Nearly 40 companies are displaying their wares at the “Goodness in Ghouta” market. It is the second such government-backed effort in Ghouta in recent weeks, after a similar market in the nearby town of Kafr Batna.
Syria’s minister of trade and consumer protection Abdullah al-Gharabi told reporters a total of six such markets would be organised throughout Ramadan, the Muslim holy month of fasting which begins late Tuesday.
Ghouta fell to rebels in 2012 and was placed under a crippling siege the following year.
With help from its ally Russia, Syria’s government recaptured Ghouta one month ago through a blend of military pressure and population transfer deals.
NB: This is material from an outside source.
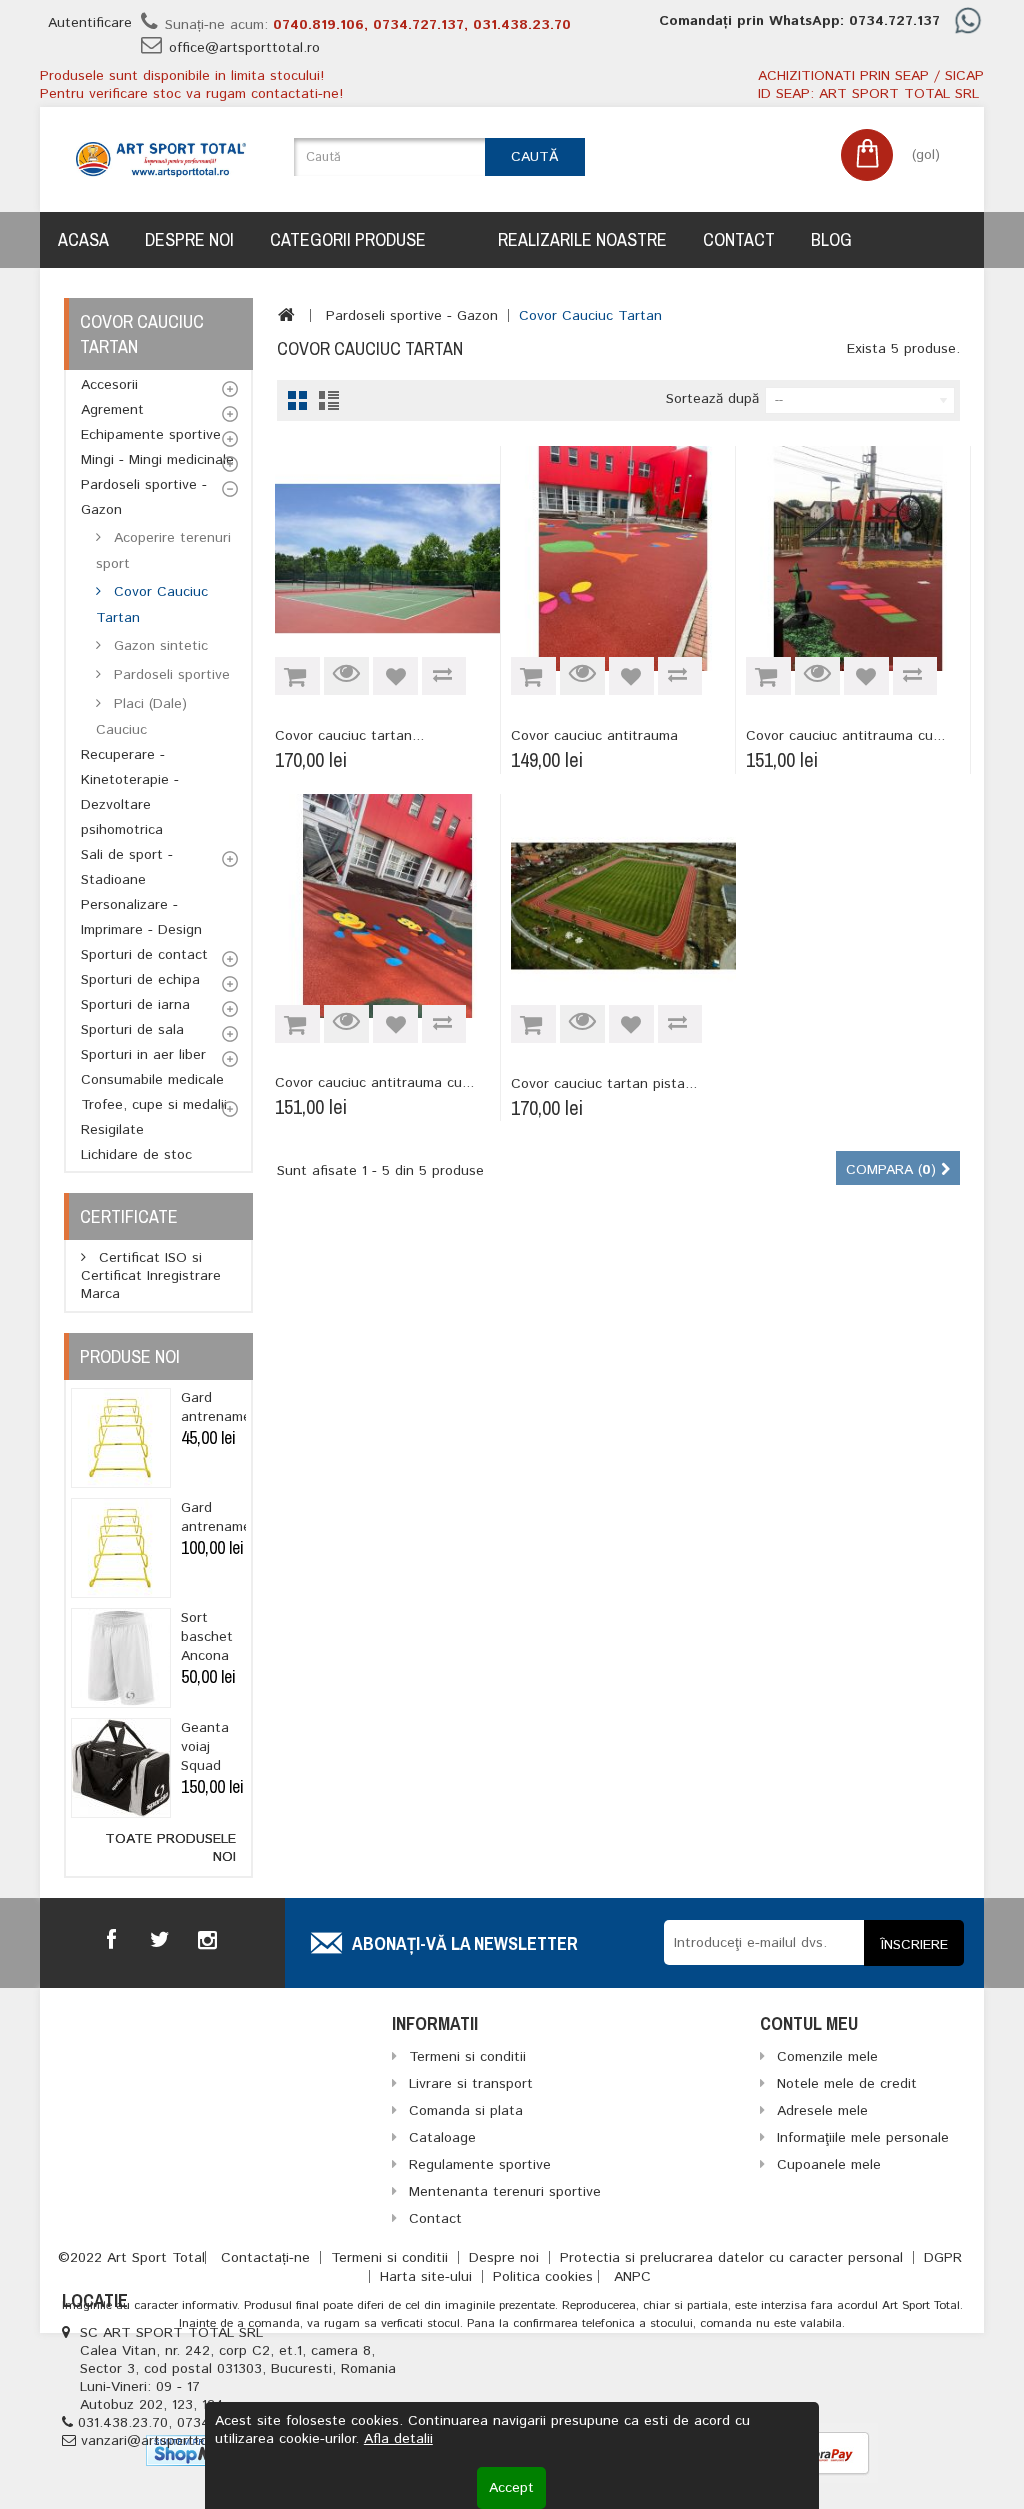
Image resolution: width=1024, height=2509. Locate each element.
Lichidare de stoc (136, 1155)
Raed Zabadina pulled bottles of laundry detergent, bleach, and shampoo from the shelves behind him and packed them into bags for impatient customers.
“It’s natural there’d be so many customers in the cleaning section. A big box of detergent costs 500 Syrian pounds here, while a small box in the past would cost 3,000 pounds,” he said.
“This amount was just impossible for people to pay.”
Mohammad al-Hafi, 31, was also barely able to catch his breath behind a booth selling City Cafe, the ubiquitous brand of Syrian instant coffee.
“I had to shut the door because of the crowds. People here are buying much more because of how desperately they need food and other goods,” Hafi said as he jotted down sales numbers.
Just outside the market, Douma remains devastated, with mangled cars rusting outside crumbling buildings and rubble still littering the dusty streets.
Syrian flags, portraits of a beaming President Bashar al-Assad, and brightly coloured posters advertising the pop-up flea market were plastered all over the gutted concrete residences.